Along with ten per cent of the UK population I have an Irish grandparent. Like many of my generation, I was ‘aware’ of the conflict in Northern Ireland. However, it was the Steve McQueen film Hunger that alerted me to the story of Bobby Sands and the years 1976-81.

I was obviously shocked by the level of brutality depicted in the film but I was more unsettled by how recent these events were and that I had never heard of them.

I was compelled to find out more; learn more; try and get my head around the complex history between the two islands.

I created Comrades in the Dark as a short student piece around the 1981 hunger strike and it quickly became apparent that this story deserved more exploration, research and development, and more importantly a larger audience. Not long after, Brexit happened, then the 2017 general election. It was becoming more and more necessary to make Comrades in the Dark.

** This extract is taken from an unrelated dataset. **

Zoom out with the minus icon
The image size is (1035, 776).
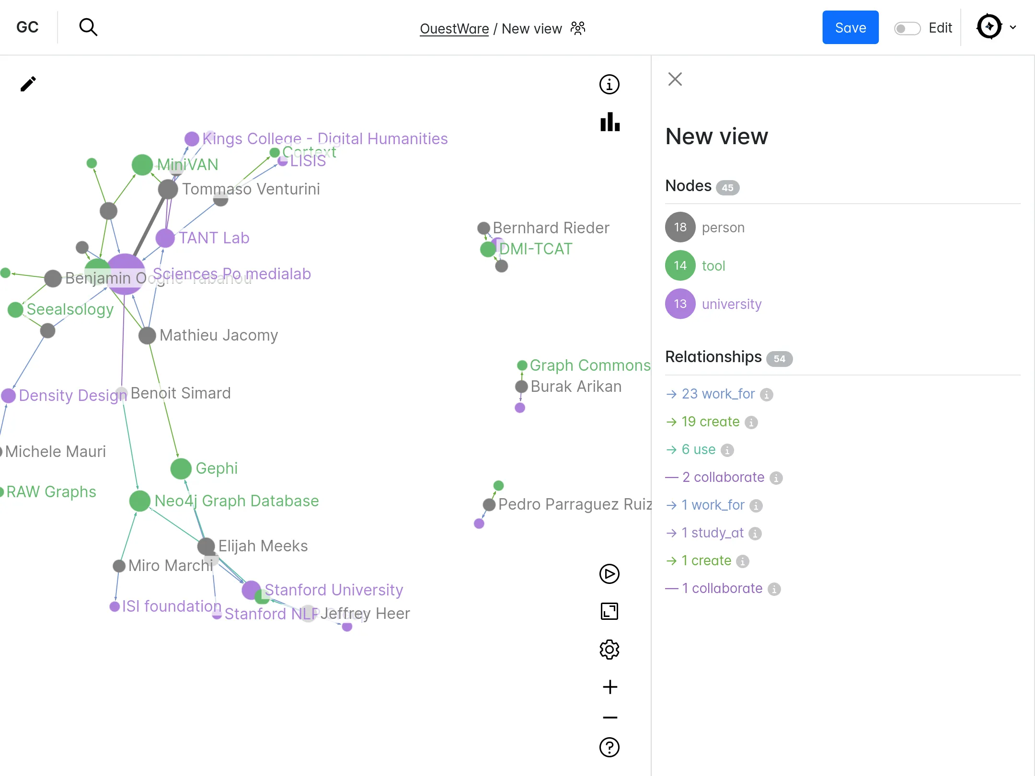pyautogui.click(x=610, y=717)
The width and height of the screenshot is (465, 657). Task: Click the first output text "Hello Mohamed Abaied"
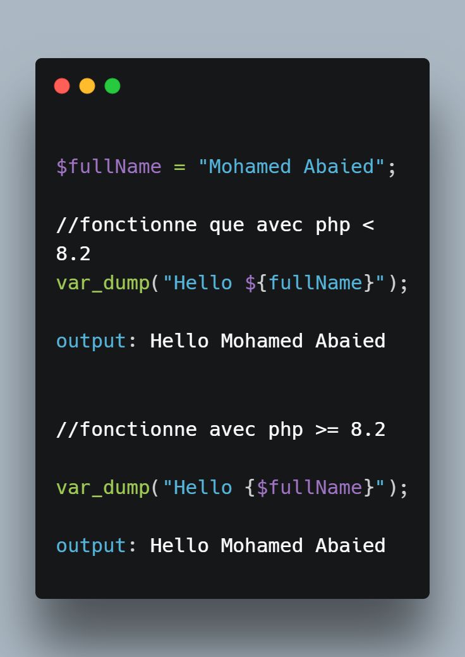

After a lot of time spent trying to gain support for the project, I was lucky enough to receive funding from the Arts Council England to develop the work. The creative goals were to collaborate with former republican prisoners and record them reading Sands’ poetry and prose, integrating them into the score, and incorporate the bodhrán live into the piece. The focus would be on physicalising the characters and themes depicted through Sands’ writings, and exploring the brutality and humanity within that.

We specifically looked at pieces One Day in my Life; Crime of Castlereagh/Torture Mill; The Loneliness of a Long Distance Cripple; I Am Sir, You Are 1066 and I Fought a Monster Today; Flowers, My Friends, Flowers; Weeping Winds and The Rhythm of Time.

With the help of Danny Morrison from the Bobby Sands Trust, who arranged for the volunteers to be recorded, myself and my composer Jean Loup Pinson travelled to Belfast last July and met with Laurence McKeown; Colm Scullion; Brendan McFarlane and Rosie McCorley. They shared their memories of 1981 and their prison experiencs, lending their voices beautifully to the recording. It was an eye-opening day.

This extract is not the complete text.